# (Solved) Missing WS2_32.dll



## JoAnnD (Aug 6, 2002)

My computer is telling me I have a missing ws2_32.dll file. Can you tell me how to fix this problem? 

Thanks--------


----------



## Davey7549 (Feb 28, 2001)

JoAnn
Welcome to TSG!
First lets see if the DLL is indeed missing from your system, go to start\find-search and type in ws2_32.dll 
The file should be listed in C:\Windows\System if so right click it and select properties and record version. 

Come back and list version if there, also what OS you are using (Win98, 98SE,ME so on) and also when does this arror appear.

Dave


----------



## JoAnnD (Aug 6, 2002)

Hi, Dave------

The file is only listed under "Unzipped". I tried to download it and reinstall, but couldn't figure out what to do after it was unzipped.
I am using Windows 95.

Thanks for your help-------


----------



## JoAnnD (Aug 6, 2002)

Hi, Dave------

The error report saying I have a missing file, shows up every time I start the computer. I can't run AG Satellite and computer games won't play.

Thanks, again------------


----------



## Davey7549 (Feb 28, 2001)

JoAnn
I do not believe the file is a standard Win95 dll but could be wrong, so it may of came along with some program installation.
Lets try this if the dll is located in an unzipped folder somewhere we need to get a copy of it into C:\Windows\System folder.
Copy the dll and locate the C:\Windows\System folder and paste it there. See if that fixes the problem.

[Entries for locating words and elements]
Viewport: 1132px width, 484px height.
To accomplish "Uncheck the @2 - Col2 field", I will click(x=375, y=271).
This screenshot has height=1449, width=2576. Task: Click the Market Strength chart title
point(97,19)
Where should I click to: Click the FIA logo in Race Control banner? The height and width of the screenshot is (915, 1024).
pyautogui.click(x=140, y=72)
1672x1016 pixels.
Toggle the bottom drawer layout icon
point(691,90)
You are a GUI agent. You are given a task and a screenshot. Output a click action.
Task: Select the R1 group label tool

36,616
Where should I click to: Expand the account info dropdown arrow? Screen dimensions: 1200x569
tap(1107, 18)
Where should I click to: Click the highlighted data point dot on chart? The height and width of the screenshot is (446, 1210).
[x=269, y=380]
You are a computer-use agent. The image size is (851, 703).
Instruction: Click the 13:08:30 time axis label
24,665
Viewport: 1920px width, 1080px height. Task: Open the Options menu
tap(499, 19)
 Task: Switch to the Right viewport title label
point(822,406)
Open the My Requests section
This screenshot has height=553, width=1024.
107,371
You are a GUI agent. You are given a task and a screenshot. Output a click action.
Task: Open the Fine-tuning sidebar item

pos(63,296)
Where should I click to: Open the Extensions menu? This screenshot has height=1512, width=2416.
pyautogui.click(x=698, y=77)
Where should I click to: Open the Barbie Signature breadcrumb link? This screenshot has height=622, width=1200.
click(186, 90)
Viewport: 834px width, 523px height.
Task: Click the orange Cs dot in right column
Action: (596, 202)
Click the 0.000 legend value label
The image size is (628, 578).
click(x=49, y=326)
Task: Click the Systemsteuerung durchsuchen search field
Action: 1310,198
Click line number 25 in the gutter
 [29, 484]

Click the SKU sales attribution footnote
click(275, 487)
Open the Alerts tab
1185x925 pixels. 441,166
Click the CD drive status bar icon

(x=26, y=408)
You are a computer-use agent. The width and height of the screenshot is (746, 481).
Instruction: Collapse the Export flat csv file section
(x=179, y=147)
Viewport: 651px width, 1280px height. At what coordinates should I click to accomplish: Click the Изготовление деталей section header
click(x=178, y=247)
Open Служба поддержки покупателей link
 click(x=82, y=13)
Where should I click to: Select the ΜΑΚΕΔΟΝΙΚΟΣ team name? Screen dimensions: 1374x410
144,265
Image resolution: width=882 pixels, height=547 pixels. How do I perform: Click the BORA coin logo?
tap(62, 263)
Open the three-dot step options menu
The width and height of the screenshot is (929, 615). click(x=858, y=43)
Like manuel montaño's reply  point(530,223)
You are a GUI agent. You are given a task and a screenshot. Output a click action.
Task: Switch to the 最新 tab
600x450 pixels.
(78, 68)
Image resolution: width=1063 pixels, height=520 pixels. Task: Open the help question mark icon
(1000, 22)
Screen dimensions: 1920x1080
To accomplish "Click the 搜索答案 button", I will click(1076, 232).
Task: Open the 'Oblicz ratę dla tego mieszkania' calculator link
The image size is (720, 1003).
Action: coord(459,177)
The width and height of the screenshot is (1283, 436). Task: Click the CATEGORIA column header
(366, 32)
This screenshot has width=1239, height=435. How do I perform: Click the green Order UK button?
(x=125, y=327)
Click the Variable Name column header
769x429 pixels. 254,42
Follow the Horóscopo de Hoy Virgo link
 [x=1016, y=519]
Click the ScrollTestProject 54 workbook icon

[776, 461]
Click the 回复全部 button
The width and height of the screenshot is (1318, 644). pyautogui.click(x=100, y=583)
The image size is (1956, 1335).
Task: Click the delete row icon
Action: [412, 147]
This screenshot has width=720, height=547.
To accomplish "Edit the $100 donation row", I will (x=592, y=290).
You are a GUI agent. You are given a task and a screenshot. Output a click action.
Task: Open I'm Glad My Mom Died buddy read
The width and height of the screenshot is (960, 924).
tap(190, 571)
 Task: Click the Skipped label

> _SHORT EXERCISE 1_: Decide whether each statement agrees with the forum thread about the missing WS2_32.dll, answering yes or no and quoting the deciding words from the thread: (a) JoAnnD is running Windows 95. (b) The error report appears only when a game is started. (c) Davey7549 is certain the file is a standard Win95 dll.
> _SHORT EXERCISE 2_: Count the lines of the records that contain the string "section", treating case as significant, and give only the number.
The records are unrelated to the forum thread above them.

> _COMPLETE ANSWER 1_:
(a) Yes: "I am using Windows 95."
(b) No: "shows up every time I start the computer."
(c) No: "I do not believe the file is a standard Win95 dll but could be wrong"

> _COMPLETE ANSWER 2_: 3